* [RECORDS FOR THE TASK]
Content starts

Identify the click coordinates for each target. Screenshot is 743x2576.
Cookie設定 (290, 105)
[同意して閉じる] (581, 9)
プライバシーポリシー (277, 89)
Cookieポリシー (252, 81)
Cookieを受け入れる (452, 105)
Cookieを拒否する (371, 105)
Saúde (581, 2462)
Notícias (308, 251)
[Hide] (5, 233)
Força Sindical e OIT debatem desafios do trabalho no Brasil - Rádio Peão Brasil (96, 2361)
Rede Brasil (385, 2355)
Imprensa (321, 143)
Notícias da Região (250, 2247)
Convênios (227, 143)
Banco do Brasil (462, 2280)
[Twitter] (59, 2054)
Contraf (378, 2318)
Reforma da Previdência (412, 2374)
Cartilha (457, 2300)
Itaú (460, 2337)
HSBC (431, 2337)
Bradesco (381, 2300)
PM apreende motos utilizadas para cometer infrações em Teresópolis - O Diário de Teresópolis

Content ends

* [EXERCISE DIRECTIONS]
Respond with the lines above, from the one that holds "Reforma da Previdência (412, 2374)" to the end of the listing, each repeated exactly, and with no other material.

* [RESPONSE TO THIS EXERCISE]
Reforma da Previdência (412, 2374)
Cartilha (457, 2300)
Itaú (460, 2337)
HSBC (431, 2337)
Bradesco (381, 2300)
PM apreende motos utilizadas para cometer infrações em Teresópolis - O Diário de Teresópolis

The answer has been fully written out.